◆ Problem description
Your output should consist of every record, copied exactly.
□ □ □ □ □ □ □
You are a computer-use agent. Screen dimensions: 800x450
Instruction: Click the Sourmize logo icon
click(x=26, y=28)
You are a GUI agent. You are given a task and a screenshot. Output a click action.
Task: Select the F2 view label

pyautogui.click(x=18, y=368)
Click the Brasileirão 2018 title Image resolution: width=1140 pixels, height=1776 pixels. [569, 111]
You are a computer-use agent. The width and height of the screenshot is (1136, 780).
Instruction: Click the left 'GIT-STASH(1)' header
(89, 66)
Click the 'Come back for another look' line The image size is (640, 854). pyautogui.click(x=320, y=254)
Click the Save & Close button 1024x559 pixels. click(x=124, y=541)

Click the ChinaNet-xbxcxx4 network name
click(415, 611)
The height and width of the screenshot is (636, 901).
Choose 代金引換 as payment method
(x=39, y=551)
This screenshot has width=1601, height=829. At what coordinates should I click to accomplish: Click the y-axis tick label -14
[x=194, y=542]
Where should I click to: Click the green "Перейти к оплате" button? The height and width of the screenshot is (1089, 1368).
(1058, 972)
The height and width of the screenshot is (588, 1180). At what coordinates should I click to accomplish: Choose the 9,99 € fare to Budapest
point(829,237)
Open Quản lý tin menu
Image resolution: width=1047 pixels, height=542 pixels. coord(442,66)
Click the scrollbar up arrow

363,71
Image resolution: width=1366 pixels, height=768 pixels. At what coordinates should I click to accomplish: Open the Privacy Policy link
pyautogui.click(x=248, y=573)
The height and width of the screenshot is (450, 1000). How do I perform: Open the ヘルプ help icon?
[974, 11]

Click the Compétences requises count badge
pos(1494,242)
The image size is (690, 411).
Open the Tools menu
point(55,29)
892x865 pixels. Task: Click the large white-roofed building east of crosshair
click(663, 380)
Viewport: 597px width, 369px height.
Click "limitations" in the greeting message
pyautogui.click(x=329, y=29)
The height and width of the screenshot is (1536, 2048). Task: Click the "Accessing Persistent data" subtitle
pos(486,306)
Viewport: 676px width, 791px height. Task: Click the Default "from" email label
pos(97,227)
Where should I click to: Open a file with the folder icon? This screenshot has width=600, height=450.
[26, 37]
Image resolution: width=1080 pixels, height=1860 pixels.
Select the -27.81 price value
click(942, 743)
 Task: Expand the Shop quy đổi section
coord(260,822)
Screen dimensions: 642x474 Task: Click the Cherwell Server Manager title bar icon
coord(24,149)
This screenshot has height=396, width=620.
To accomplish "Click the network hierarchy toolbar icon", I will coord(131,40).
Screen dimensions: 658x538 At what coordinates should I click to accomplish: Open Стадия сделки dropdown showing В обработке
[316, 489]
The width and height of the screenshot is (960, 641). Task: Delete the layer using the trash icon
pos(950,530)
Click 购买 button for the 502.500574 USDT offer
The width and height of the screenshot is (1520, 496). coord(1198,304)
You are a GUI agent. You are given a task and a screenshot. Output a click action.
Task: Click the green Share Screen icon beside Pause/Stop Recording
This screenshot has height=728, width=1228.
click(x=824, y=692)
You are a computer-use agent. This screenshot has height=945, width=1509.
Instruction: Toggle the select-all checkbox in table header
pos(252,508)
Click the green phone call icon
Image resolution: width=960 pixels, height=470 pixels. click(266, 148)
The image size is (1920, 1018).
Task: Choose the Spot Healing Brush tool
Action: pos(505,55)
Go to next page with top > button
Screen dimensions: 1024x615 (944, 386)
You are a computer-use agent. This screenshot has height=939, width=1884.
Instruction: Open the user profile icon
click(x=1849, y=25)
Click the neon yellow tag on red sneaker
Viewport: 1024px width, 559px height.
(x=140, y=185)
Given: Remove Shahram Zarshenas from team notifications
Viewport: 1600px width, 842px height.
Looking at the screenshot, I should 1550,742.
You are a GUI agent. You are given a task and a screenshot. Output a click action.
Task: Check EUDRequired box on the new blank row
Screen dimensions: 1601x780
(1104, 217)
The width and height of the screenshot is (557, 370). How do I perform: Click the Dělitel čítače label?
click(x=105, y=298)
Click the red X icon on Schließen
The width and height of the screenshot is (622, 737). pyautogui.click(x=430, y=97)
□ □ □ □ □ □ □
◆ Exercise answer
You are a computer-use agent. Screen dimensions: 800x450
Instruction: Click the Sourmize logo icon
click(x=26, y=28)
You are a GUI agent. You are given a task and a screenshot. Output a click action.
Task: Select the F2 view label

pyautogui.click(x=18, y=368)
Click the Brasileirão 2018 title Image resolution: width=1140 pixels, height=1776 pixels. [569, 111]
You are a computer-use agent. The width and height of the screenshot is (1136, 780).
Instruction: Click the left 'GIT-STASH(1)' header
(89, 66)
Click the 'Come back for another look' line The image size is (640, 854). pyautogui.click(x=320, y=254)
Click the Save & Close button 1024x559 pixels. click(x=124, y=541)

Click the ChinaNet-xbxcxx4 network name
click(415, 611)
The height and width of the screenshot is (636, 901).
Choose 代金引換 as payment method
(x=39, y=551)
This screenshot has width=1601, height=829. At what coordinates should I click to accomplish: Click the y-axis tick label -14
[x=194, y=542]
Where should I click to: Click the green "Перейти к оплате" button? The height and width of the screenshot is (1089, 1368).
(1058, 972)
The height and width of the screenshot is (588, 1180). At what coordinates should I click to accomplish: Choose the 9,99 € fare to Budapest
point(829,237)
Open Quản lý tin menu
Image resolution: width=1047 pixels, height=542 pixels. coord(442,66)
Click the scrollbar up arrow

363,71
Image resolution: width=1366 pixels, height=768 pixels. At what coordinates should I click to accomplish: Open the Privacy Policy link
pyautogui.click(x=248, y=573)
The height and width of the screenshot is (450, 1000). How do I perform: Open the ヘルプ help icon?
[974, 11]

Click the Compétences requises count badge
pos(1494,242)
The image size is (690, 411).
Open the Tools menu
point(55,29)
892x865 pixels. Task: Click the large white-roofed building east of crosshair
click(663, 380)
Viewport: 597px width, 369px height.
Click "limitations" in the greeting message
pyautogui.click(x=329, y=29)
The height and width of the screenshot is (1536, 2048). Task: Click the "Accessing Persistent data" subtitle
pos(486,306)
Viewport: 676px width, 791px height. Task: Click the Default "from" email label
pos(97,227)
Where should I click to: Open a file with the folder icon? This screenshot has width=600, height=450.
[26, 37]
Image resolution: width=1080 pixels, height=1860 pixels.
Select the -27.81 price value
click(942, 743)
 Task: Expand the Shop quy đổi section
coord(260,822)
Screen dimensions: 642x474 Task: Click the Cherwell Server Manager title bar icon
coord(24,149)
This screenshot has height=396, width=620.
To accomplish "Click the network hierarchy toolbar icon", I will coord(131,40).
Screen dimensions: 658x538 At what coordinates should I click to accomplish: Open Стадия сделки dropdown showing В обработке
[316, 489]
The width and height of the screenshot is (960, 641). Task: Delete the layer using the trash icon
pos(950,530)
Click 购买 button for the 502.500574 USDT offer
The width and height of the screenshot is (1520, 496). coord(1198,304)
You are a GUI agent. You are given a task and a screenshot. Output a click action.
Task: Click the green Share Screen icon beside Pause/Stop Recording
This screenshot has height=728, width=1228.
click(x=824, y=692)
You are a computer-use agent. This screenshot has height=945, width=1509.
Instruction: Toggle the select-all checkbox in table header
pos(252,508)
Click the green phone call icon
Image resolution: width=960 pixels, height=470 pixels. click(266, 148)
The image size is (1920, 1018).
Task: Choose the Spot Healing Brush tool
Action: pos(505,55)
Go to next page with top > button
Screen dimensions: 1024x615 (944, 386)
You are a computer-use agent. This screenshot has height=939, width=1884.
Instruction: Open the user profile icon
click(x=1849, y=25)
Click the neon yellow tag on red sneaker
Viewport: 1024px width, 559px height.
(x=140, y=185)
Given: Remove Shahram Zarshenas from team notifications
Viewport: 1600px width, 842px height.
Looking at the screenshot, I should 1550,742.
You are a GUI agent. You are given a task and a screenshot. Output a click action.
Task: Check EUDRequired box on the new blank row
Screen dimensions: 1601x780
(1104, 217)
The width and height of the screenshot is (557, 370). How do I perform: Click the Dělitel čítače label?
click(x=105, y=298)
Click the red X icon on Schließen
The width and height of the screenshot is (622, 737). pyautogui.click(x=430, y=97)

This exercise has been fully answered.